Uhuru Kenyatta, Kenya’s president, has said the al-Shabab assault that killed 148 people at a university is an “attack on humanity” and vowed to take harsh measures against what he called “extremists”.
Kenyatta also declared three days of national mourning on Saturday, in a televised speech delivered two days after four al-Shabab fighters stormed Garissa University College in the country’s east and shot students in their dormitories.
“My administration shall respond in the severest way possible to the attack and any other attack to us,” Kenyatta said.
“The time has come for us to be honest with ourselves and indeed each other. The radicalisation that breeds terrorism isn’t conducted in the bush at night. It occurs in the full glare of day in homes, in madrassas and in mosques with rogue imams.”
Saying the government needed cooperation from Kenyans to tackle the root of the problem, Kenyatta ruled out a caliphate by al-Shabab, which warned days after the attack that it would carry out even more assaults and that Kenyan cities will “run red with blood”.
The attack in Garissa started at dawn and was the deadliest on Kenyan soil since the 1998 bombing of the US embassy in the capital Nairobi, which killed more than 200 people.
Kenya’s interior ministry said the dead included 142 students, three policemen and three soldiers.
Kenyatta said that the planners and financiers of attacks like the one in Garissa town are “deeply embedded in our communities”.
He said the government must get the information and cooperation from parents, community chiefs and political as well as religious leadership to effectively combat “the terrorists. “We must ask the question: Where are the parents and the families of those who are radicalised, where is the community leadership, where is the political leadership? Where is the religious leadership?” Kenyatta said.

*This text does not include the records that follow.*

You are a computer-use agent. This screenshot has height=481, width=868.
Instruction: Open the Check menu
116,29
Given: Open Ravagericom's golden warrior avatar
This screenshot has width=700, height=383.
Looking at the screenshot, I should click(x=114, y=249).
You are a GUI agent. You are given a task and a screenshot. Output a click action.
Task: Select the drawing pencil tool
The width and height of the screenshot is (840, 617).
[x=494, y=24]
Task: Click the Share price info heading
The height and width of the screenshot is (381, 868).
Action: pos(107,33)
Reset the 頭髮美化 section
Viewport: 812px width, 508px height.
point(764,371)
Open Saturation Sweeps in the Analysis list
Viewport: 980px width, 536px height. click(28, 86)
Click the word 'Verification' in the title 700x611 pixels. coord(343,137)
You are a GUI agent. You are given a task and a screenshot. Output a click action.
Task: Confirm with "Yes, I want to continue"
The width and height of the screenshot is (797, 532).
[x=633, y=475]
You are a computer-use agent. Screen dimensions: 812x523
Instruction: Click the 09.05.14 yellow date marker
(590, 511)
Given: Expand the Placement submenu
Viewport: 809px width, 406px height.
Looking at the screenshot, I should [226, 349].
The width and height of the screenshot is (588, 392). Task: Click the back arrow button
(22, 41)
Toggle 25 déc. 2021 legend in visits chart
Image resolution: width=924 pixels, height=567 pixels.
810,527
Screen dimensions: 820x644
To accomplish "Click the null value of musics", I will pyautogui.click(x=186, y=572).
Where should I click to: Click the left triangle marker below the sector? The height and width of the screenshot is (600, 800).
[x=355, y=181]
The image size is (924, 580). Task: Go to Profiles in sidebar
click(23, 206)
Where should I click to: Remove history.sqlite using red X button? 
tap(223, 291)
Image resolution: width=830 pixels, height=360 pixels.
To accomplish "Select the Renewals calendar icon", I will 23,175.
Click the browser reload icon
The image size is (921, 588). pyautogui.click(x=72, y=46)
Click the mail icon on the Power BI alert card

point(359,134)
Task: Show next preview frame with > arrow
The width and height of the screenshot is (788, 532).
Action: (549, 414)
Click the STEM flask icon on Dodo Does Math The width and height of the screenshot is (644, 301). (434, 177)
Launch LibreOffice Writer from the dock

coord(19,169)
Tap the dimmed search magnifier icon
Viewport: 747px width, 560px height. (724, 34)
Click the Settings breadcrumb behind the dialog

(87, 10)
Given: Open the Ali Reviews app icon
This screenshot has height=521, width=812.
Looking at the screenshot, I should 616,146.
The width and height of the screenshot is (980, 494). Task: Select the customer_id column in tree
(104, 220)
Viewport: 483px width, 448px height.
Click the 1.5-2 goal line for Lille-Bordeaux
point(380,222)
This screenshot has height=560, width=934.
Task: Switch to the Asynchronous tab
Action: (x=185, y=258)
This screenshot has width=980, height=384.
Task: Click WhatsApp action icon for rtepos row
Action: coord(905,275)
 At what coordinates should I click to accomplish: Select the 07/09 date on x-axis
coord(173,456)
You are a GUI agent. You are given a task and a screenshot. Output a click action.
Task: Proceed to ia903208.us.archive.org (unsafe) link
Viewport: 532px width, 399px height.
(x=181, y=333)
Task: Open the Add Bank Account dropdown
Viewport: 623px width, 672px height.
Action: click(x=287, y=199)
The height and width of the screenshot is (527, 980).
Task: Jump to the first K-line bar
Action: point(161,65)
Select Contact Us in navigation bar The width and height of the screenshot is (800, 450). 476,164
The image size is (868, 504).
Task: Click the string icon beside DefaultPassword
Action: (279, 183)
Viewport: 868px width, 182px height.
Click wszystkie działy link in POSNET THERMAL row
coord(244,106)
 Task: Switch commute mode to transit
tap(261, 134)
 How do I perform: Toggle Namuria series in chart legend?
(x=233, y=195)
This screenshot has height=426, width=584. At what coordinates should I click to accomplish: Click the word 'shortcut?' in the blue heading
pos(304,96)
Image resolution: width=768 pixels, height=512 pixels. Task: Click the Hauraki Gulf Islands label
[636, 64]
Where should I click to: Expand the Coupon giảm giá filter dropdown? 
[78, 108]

Kenya has suffered a series of attacks since 2011 when it sent troops to neighbouring Somalia to join African Union forces battling al-Shabab.
The deployment followed a spate of cross-border raids and attacks on Kenyan coastal cities blamed on al-Shabab, which also staged a siege on a shopping mall in Nairobi in September 2013, killing 67 people. During the attack on Garissa University, non-Muslims were singled out and shot by the assailants.
An eyewitness of the attack spoke of three female students he saw executed as they begged for mercy.
Reuben Mwavita, a 21-year-old student, said the three were kneeling in front of the gunmen, praying for help.
“The mistake they made was to say ‘Jesus, please save us,’ because that’s when they were immediately shot,” Mwavita told the Reuters news agency.
Meanwhile, Kenyans have begun three days of national mourning and dedicated Easter Sunday prayer services to the massacre victims.
Easter ceremonies across the country were due to be held in the memory of the students and security personnel killed in a country where 80 percent of the population is Christian, with flags flying at half-mast.
President Uhuru Kenyatta has declared three days of national mourning after the attack in the northeastern town of Garissa, near the border with Somalia.
In the capital city of Nairobi, one candle was lit in memory of each victim of the attack on Garissa University College in a vigil on Saturday.
Al-Shabab has warned of a “long, gruesome war” unless Kenya withdrew its troops from Somalia, and threatened “another bloodbath”.
Hours after al-Shabab’s warning, police in Garissa paraded four corpses of the gunmen piled on top of each other face down in the back of a pick-up truck followed by a huge crowd.
Police insisted the grim display was to see if anyone could identify the assailants, but some onlookers threw stones at the bodies as they passed, while others jeered and shouted at the dead.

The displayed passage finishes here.